What you are asked to do: Format the entries from the start through the line containing "point(254,328)" as a numbered list, one line per item, both ends included and blank lines skipped. Leave the pictures out of the list.
— BEGIN —
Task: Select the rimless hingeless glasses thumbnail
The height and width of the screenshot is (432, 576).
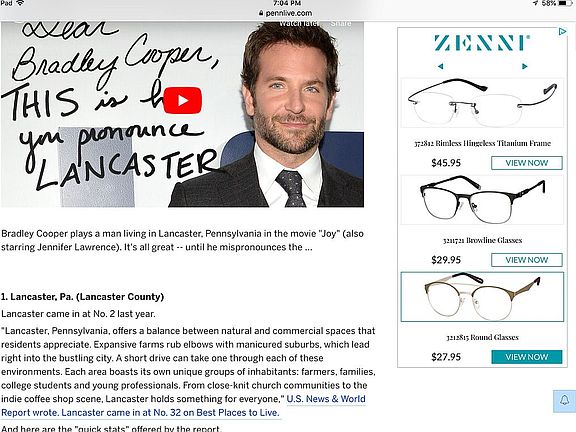Action: pos(482,103)
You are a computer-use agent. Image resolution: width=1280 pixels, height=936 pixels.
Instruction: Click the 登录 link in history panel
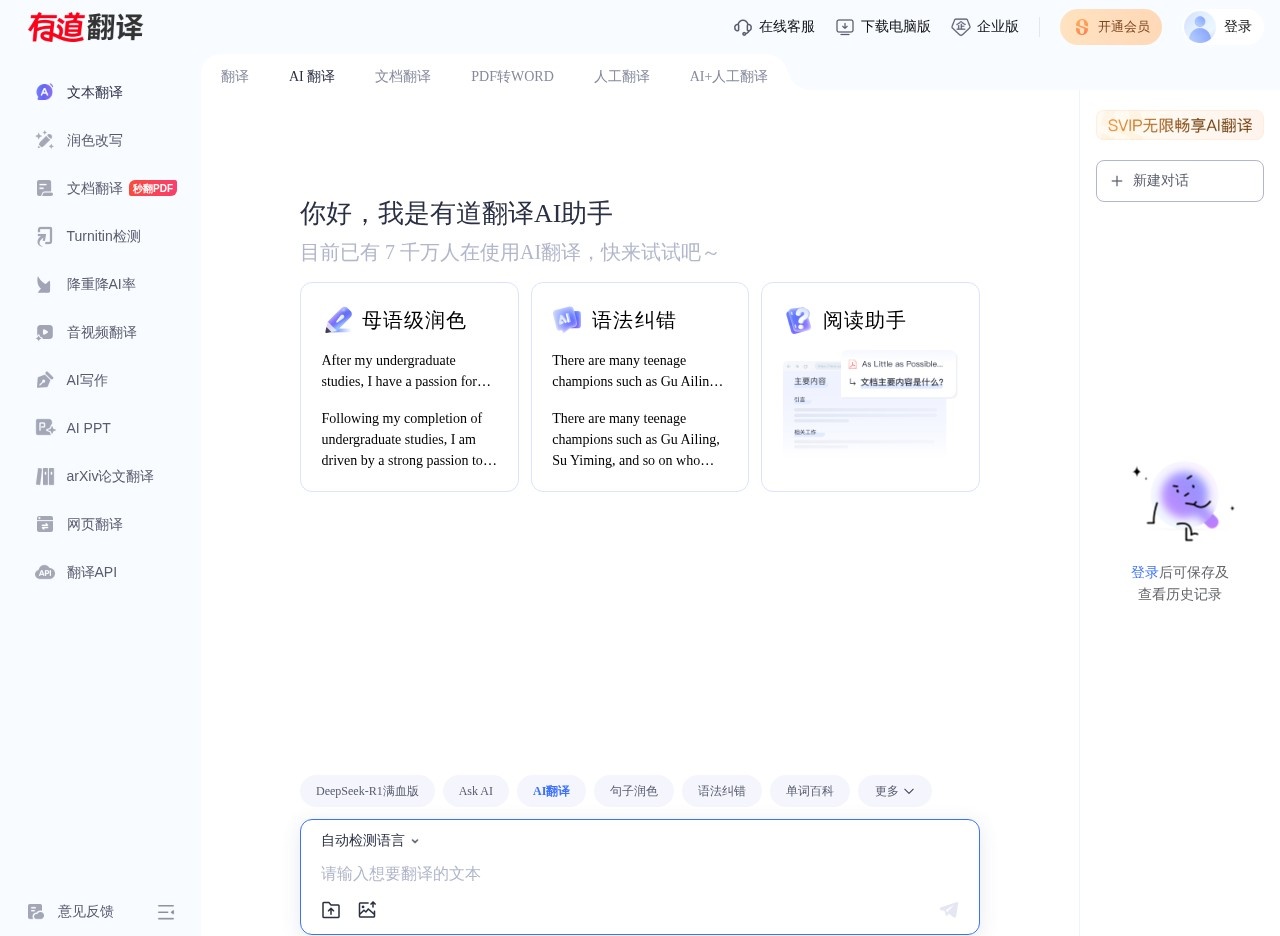(x=1144, y=572)

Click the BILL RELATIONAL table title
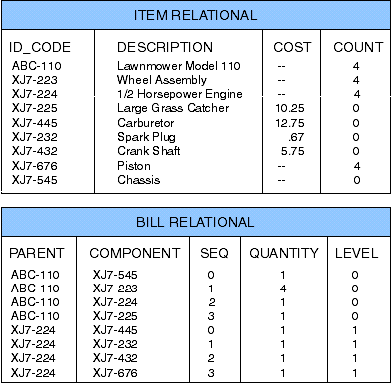click(195, 222)
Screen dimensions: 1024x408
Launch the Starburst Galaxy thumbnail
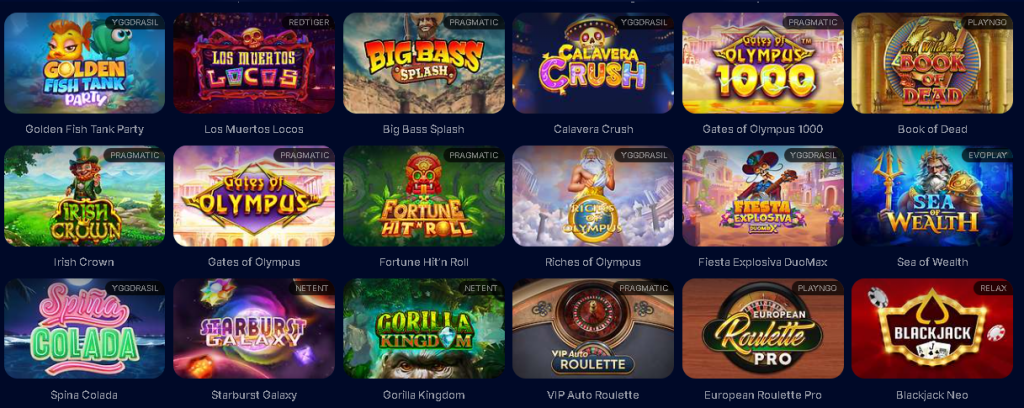point(254,328)
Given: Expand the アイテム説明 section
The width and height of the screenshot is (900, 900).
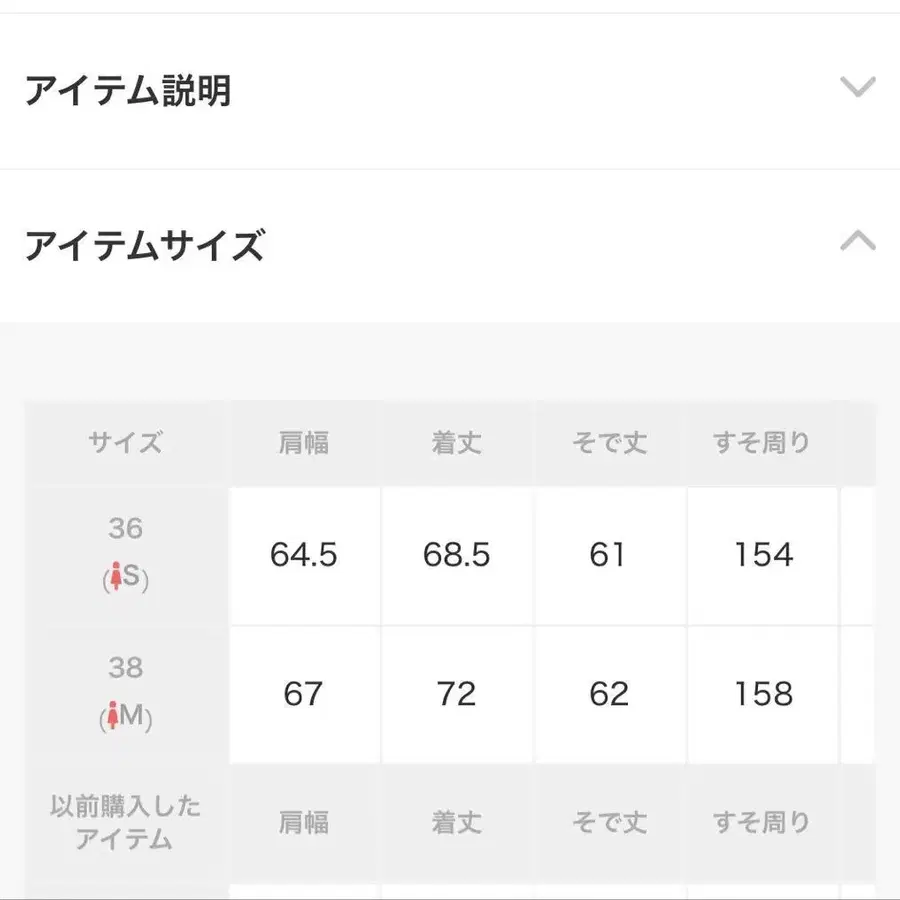Looking at the screenshot, I should [x=856, y=91].

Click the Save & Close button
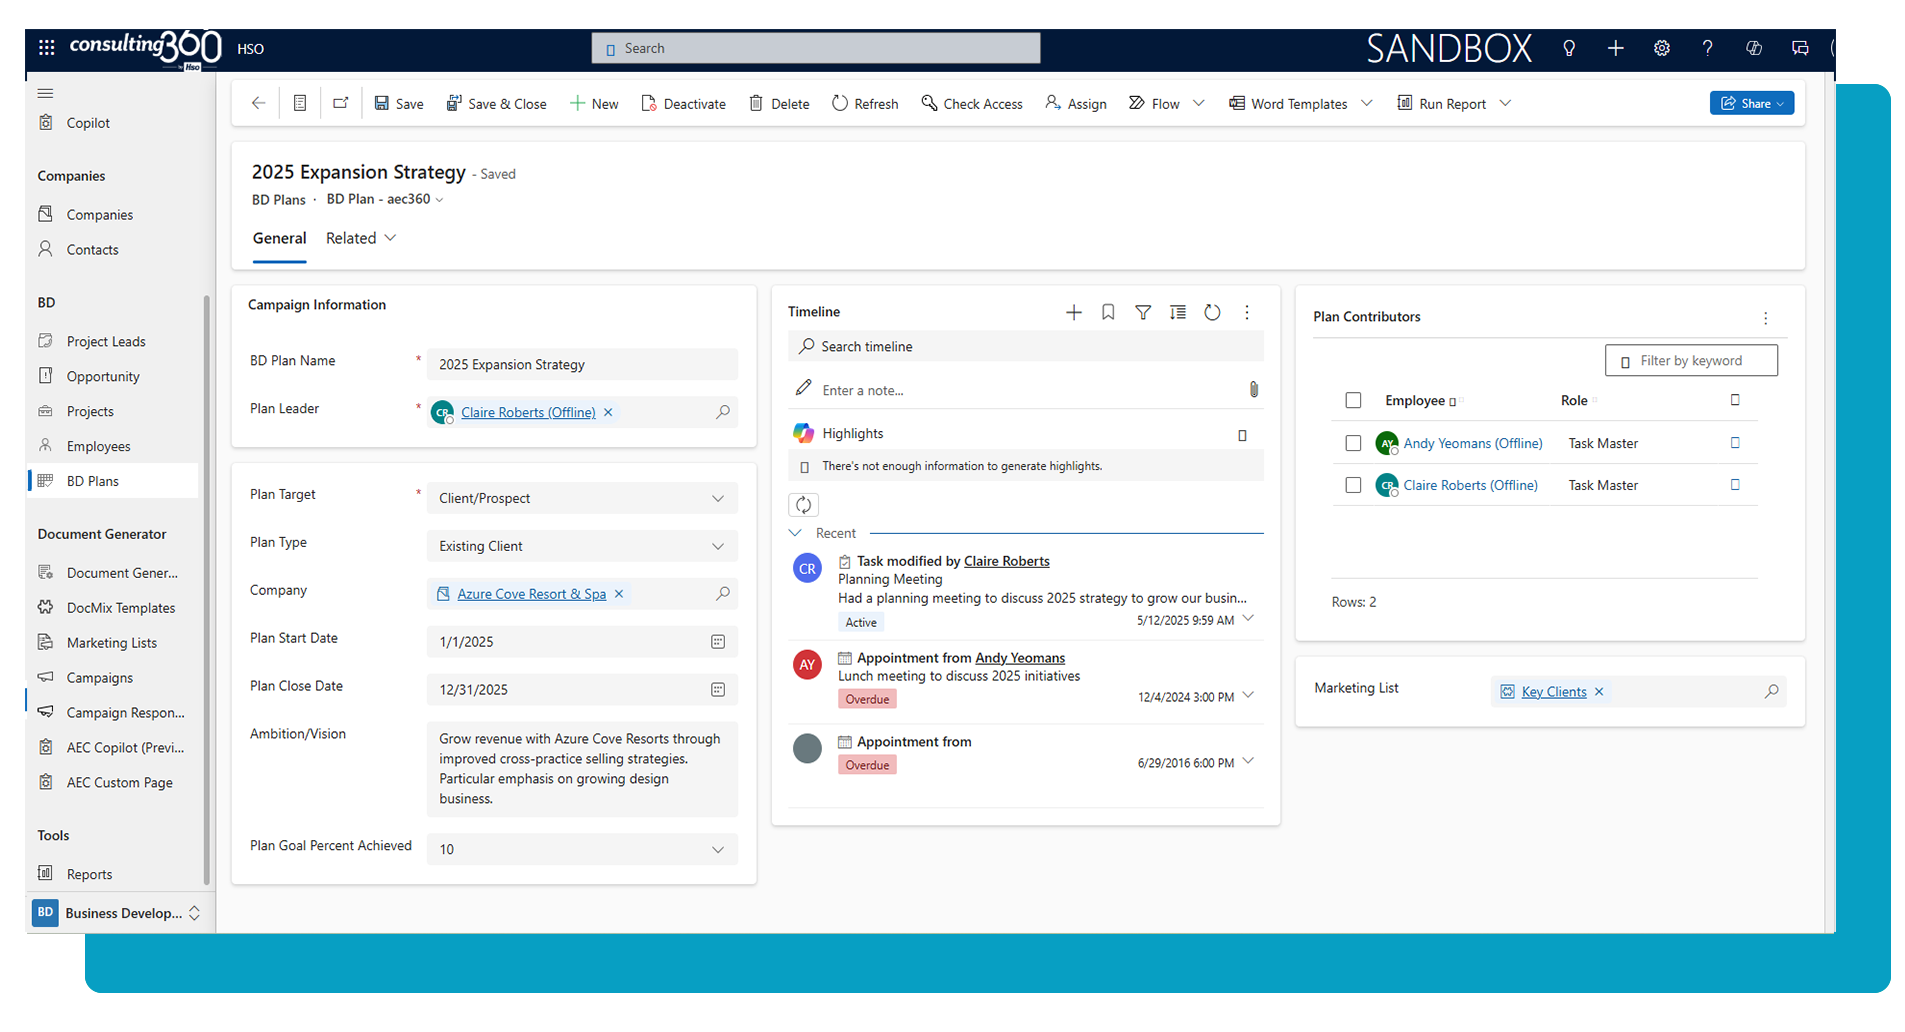tap(496, 104)
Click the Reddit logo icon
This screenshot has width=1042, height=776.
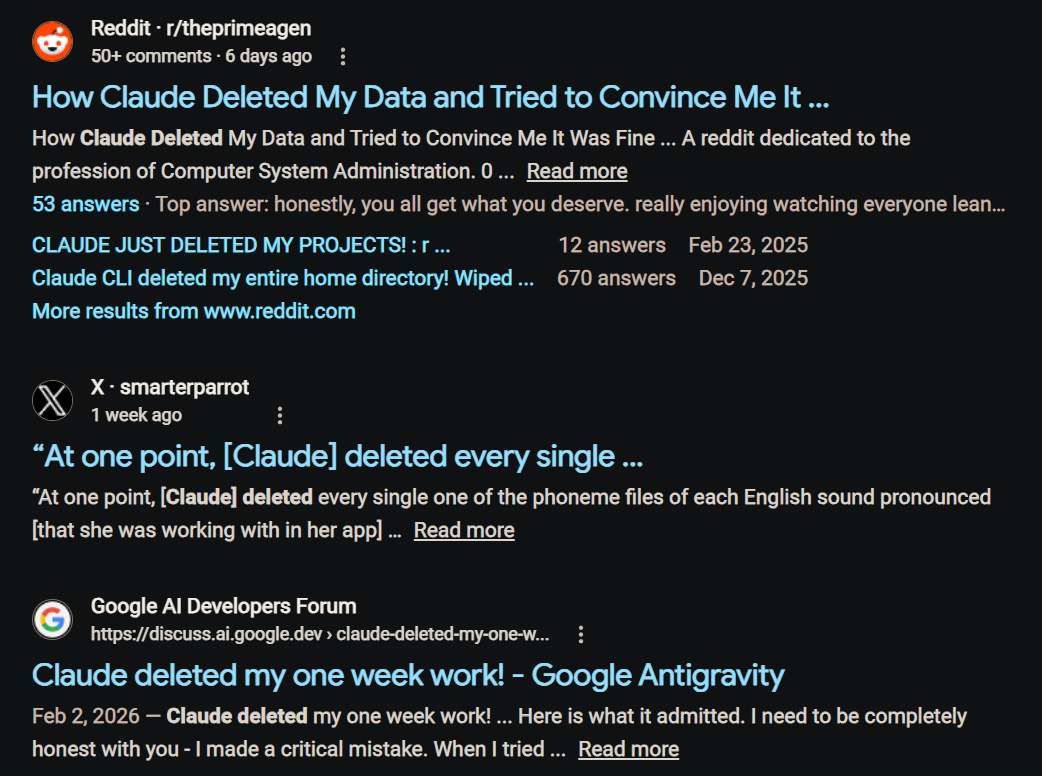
— END —
Result for this task:
1. Task: Select the rimless hingeless glasses thumbnail
2. The height and width of the screenshot is (432, 576).
3. Action: pos(482,103)
4. You are a computer-use agent. Image resolution: width=1280 pixels, height=936 pixels.
5. Instruction: Click the 登录 link in history panel
6. (x=1144, y=572)
7. Click the BILL RELATIONAL table title
8. click(195, 222)
9. Screen dimensions: 1024x408
10. Launch the Starburst Galaxy thumbnail
11. point(254,328)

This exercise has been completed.